Work required: Can you return every row below word for word, leaving out the pictures?

-- Dataset rows start --

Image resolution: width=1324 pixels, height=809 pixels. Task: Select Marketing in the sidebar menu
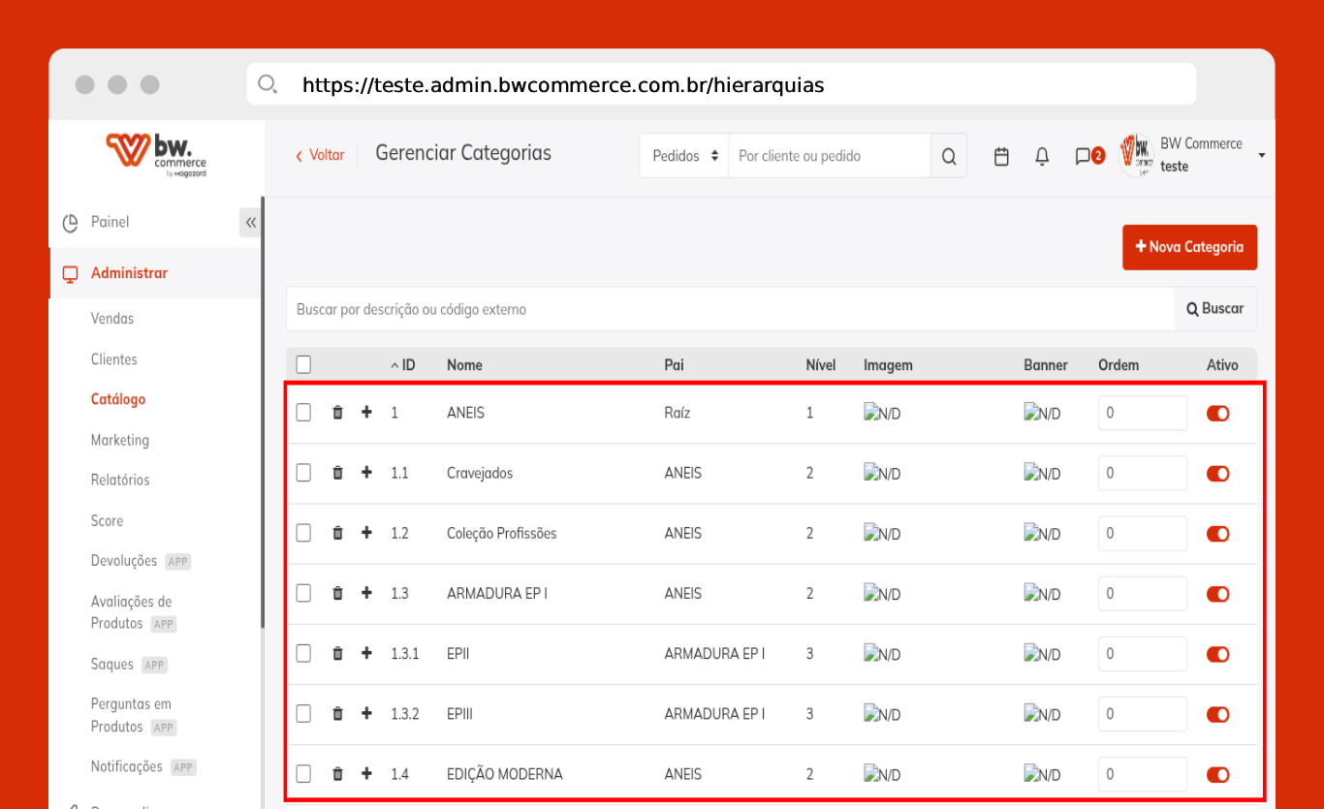120,440
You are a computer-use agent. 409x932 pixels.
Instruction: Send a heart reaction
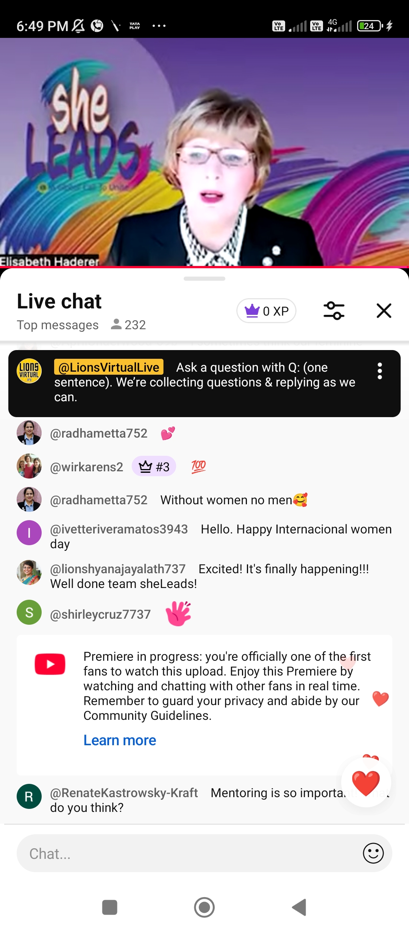(x=366, y=783)
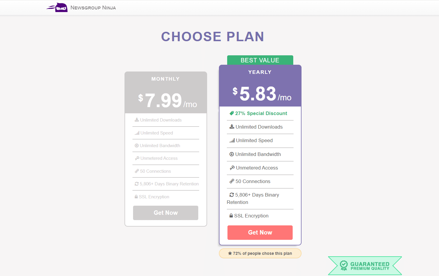Select the signal bars icon for Unlimited Speed
This screenshot has width=439, height=276.
(x=232, y=140)

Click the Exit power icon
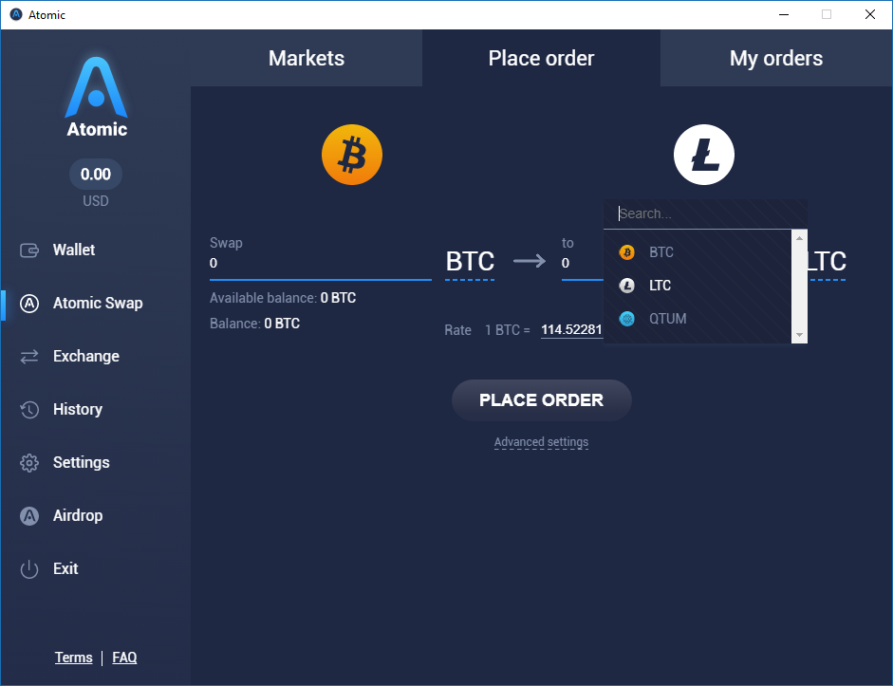click(29, 568)
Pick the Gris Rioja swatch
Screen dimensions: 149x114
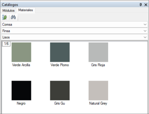98,52
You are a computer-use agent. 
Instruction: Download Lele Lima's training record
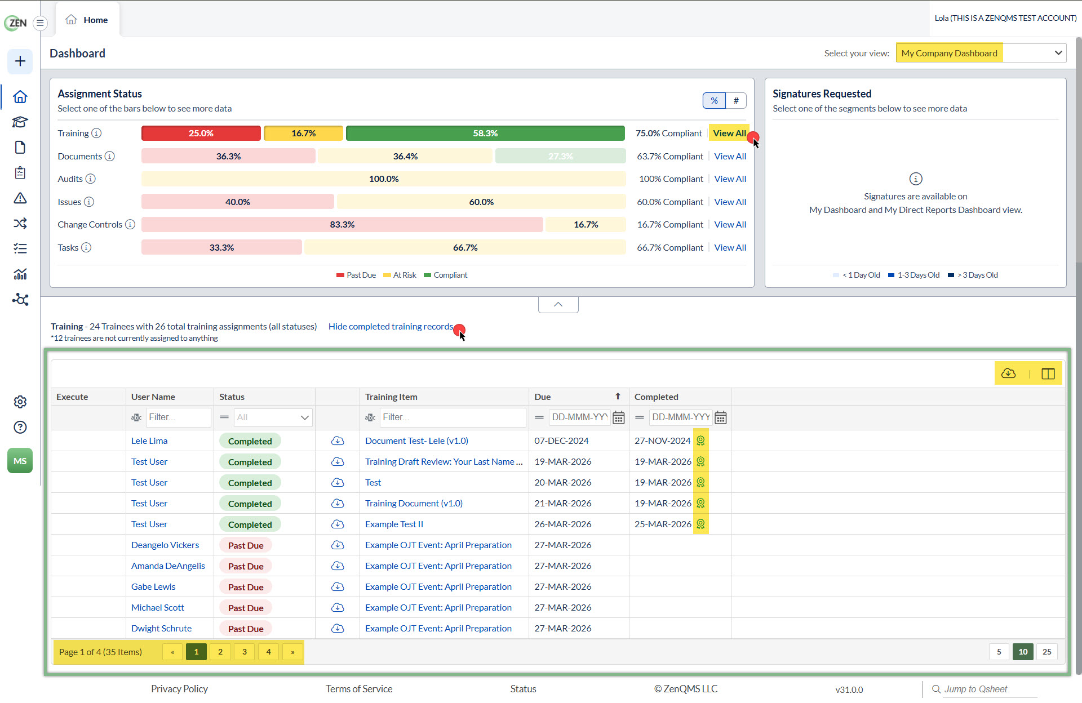pyautogui.click(x=338, y=441)
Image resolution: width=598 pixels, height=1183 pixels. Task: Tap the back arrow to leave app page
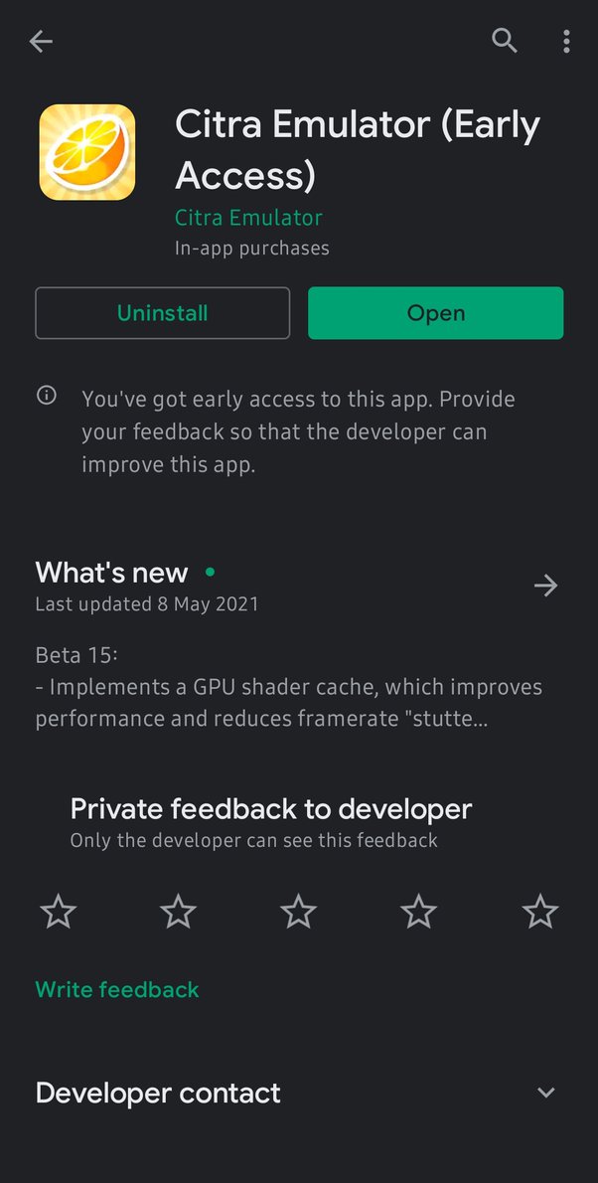click(40, 41)
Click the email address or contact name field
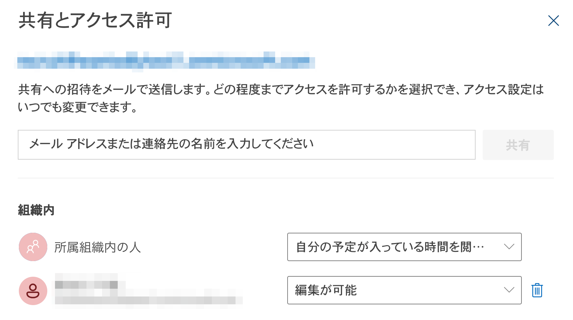The height and width of the screenshot is (320, 573). click(246, 145)
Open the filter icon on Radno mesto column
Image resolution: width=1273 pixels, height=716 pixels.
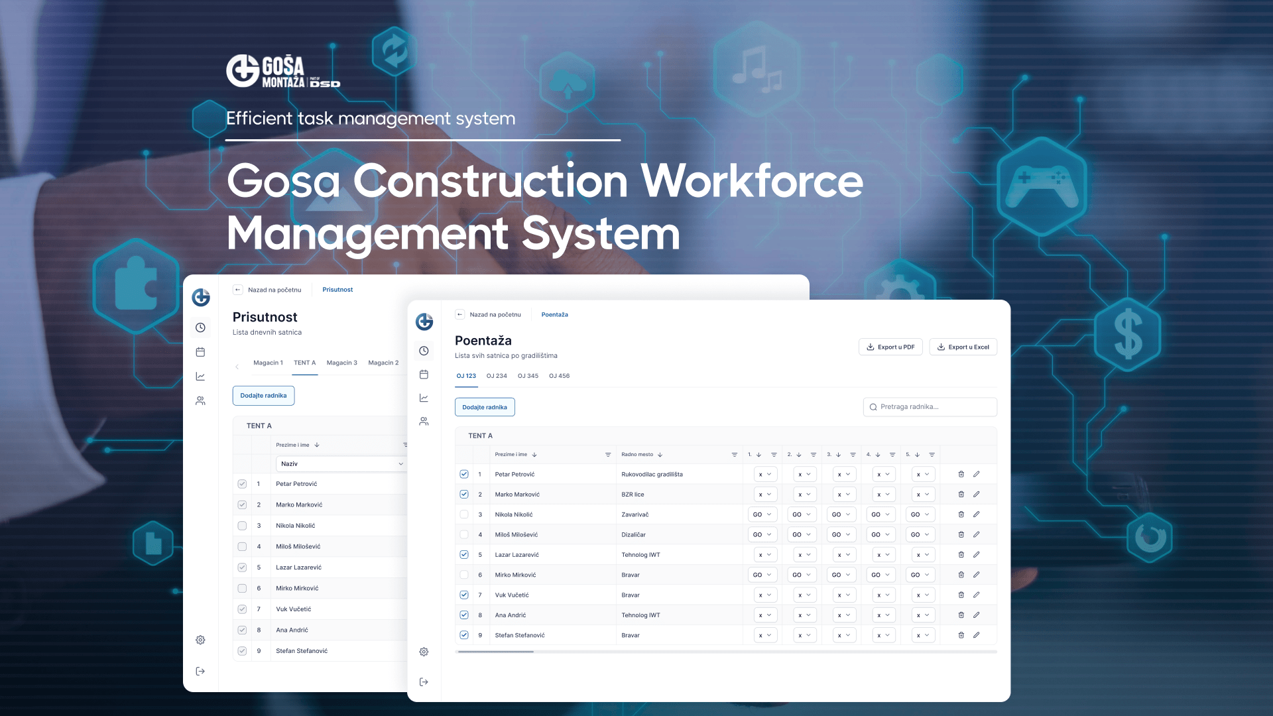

-- Dataset rows end --

Written response:
Image resolution: width=1324 pixels, height=809 pixels. Task: Select Marketing in the sidebar menu
120,440
You are a computer-use agent. 409x932 pixels.
Instruction: Send a heart reaction
(x=366, y=783)
Select the signal bars icon for Unlimited Speed
This screenshot has width=439, height=276.
(x=232, y=140)

Click the Exit power icon
click(29, 568)
Pick the Gris Rioja swatch
Screen dimensions: 149x114
98,52
You are a computer-use agent. 
Instruction: Download Lele Lima's training record
pyautogui.click(x=338, y=441)
Image resolution: width=598 pixels, height=1183 pixels. Task: Tap the back arrow to leave app page
click(40, 41)
Click the email address or contact name field
The height and width of the screenshot is (320, 573). click(246, 145)
Open the filter icon on Radno mesto column
Image resolution: width=1273 pixels, height=716 pixels.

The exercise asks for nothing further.